Ahead of Obama visit, one San Bernardino relative finds comfort; another doubt

FILE - In this Dec. 5, 2015, file photo, family members of Isaac Amanios, from left, Robel Tekleab, Fessehatsion Gebreselassie and Abraham Amanios hold a portait of Isaac Amanios in Fontana, Calif. Isaac Amanios was killed during a Dec. 2, 2015 attack at his work holiday party at a social services center in San Bernardino, Calif. When Obama lands in Southern California Friday, Dec. 18, before heading to Hawaii for his annual Christmas vacation, he will encounter a group of families still burying their dead. Some are just beginning to grapple with what happened while others describe being in a state of continued shock. (AP Photo/Christine Armario, File)
FILE - In this Dec. 5, 2015, file photo, family members of Isaac Amanios, from left, Robel Tekleab, Fessehatsion Gebreselassie and Abraham Amanios hold a portait of Isaac Amanios in Fontana, Calif. Isaac Amanios was killed during a Dec. 2, 2015 attack at his work holiday party at a social services center in San Bernardino, Calif. When Obama lands in Southern California Friday, Dec. 18, before heading to Hawaii for his annual Christmas vacation, he will encounter a group of families still burying their dead. Some are just beginning to grapple with what happened while others describe being in a state of continued shock. (AP Photo/Christine Armario, File)

SAN BERNARDINO, Calif. (AP) — One relative of a man killed in the San Bernardino attack believes President Barack Obama’s plan to meet with victim families Friday will bring comfort. Another woman wonders what solace Obama can bring when her 26-year-old sister-in-law can never be brought back.

When Obama lands in Southern California before heading to Hawaii for his annual Christmas vacation he will encounter a group of families still burying their dead. Some are just beginning to grapple with what happened while others describe being in a state of continued shock.

Ahead of the meeting, two victim relatives described conflicting emotions: One hopeful, the other with doubt.

“It won’t bring any closure to us,” said Evelyn Godoy, whose sister-in-law, Aurora Godoy, the mother of a toddler, was killed in the attack. “But it’s nice he’s going to stop.”
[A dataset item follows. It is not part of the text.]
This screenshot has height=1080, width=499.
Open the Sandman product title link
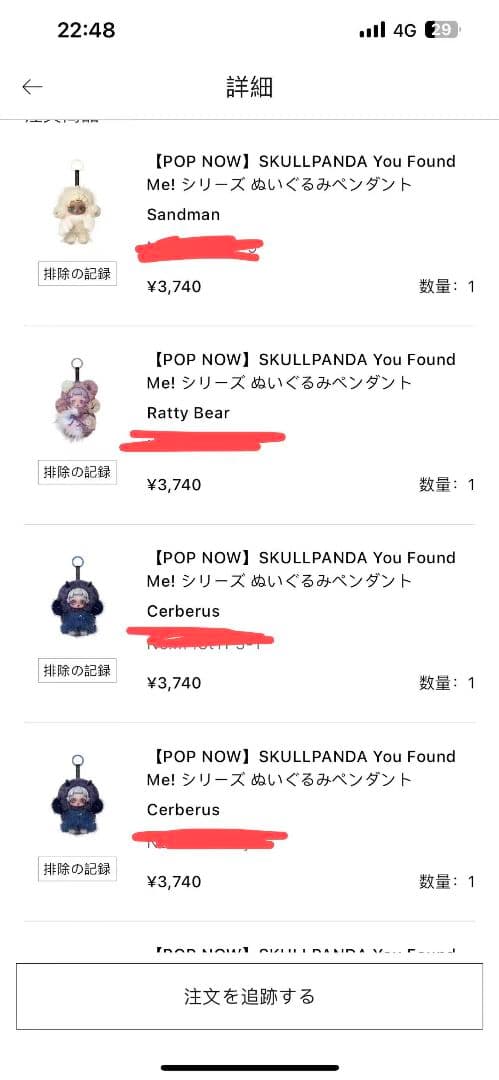(x=301, y=173)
Fourteen people were killed when Syed Rizwan Farook, 28, and his wife, Tashfeen Malik, 29, opened fire on his colleagues at a holiday meeting Dec. 2. Twenty-one others were injured in the attack. Both Farook and Malik were later killed in a gunfight with police.

In the aftermath of the massacre, families of those killed have grieved while also slowly learning the unsettling details about the couple who killed their loved ones. Federal investigators say they pledged allegiance to the leader of Islamic State terror organization before executing the attack.
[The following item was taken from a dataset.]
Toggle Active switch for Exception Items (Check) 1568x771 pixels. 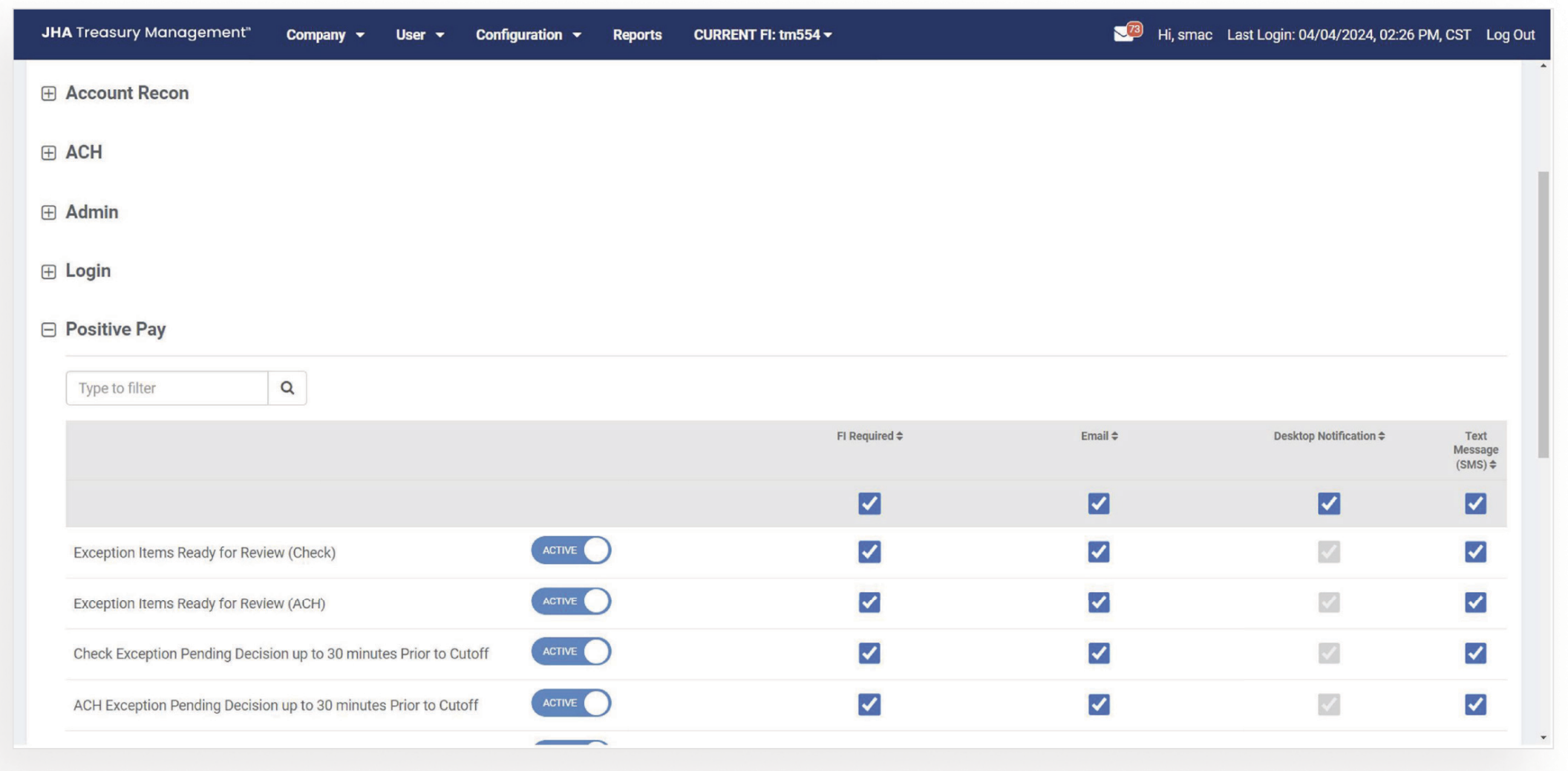(x=571, y=550)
“Of course we have questions and we would like to know how and what happened,” said Robel Tekleab, whose brother-in-law, Isaac Amanios, 60, was killed. “But that is for another time. Tomorrow is all about grieving together and comforting each other.”

Amanios greatly admired Obama, raising money for his 2008 campaign even through the immigrant from Eritrea was still not eligible to vote, said Tekleab, who worked as a field staffer on the president’s 2012 re-election campaign. Amanios even traveled to D.C. to attend Obama’s 2008 inauguration.

Tekleab said he wants Obama to know who his brother-in-law was.

“His presence itself is comforting,” he said.

Evelyn Godoy said she didn’t know what her family was hoping to hear. On the one hand, his visit felt like a nice gesture. On the other, when she read in the news that he was stopping on his way to Hawaii for his vacation she couldn’t help but feel “like we were a throw in.”

“At the end of the day my sister-in-law isn’t coming back,” she said. “It doesn’t bring her back.”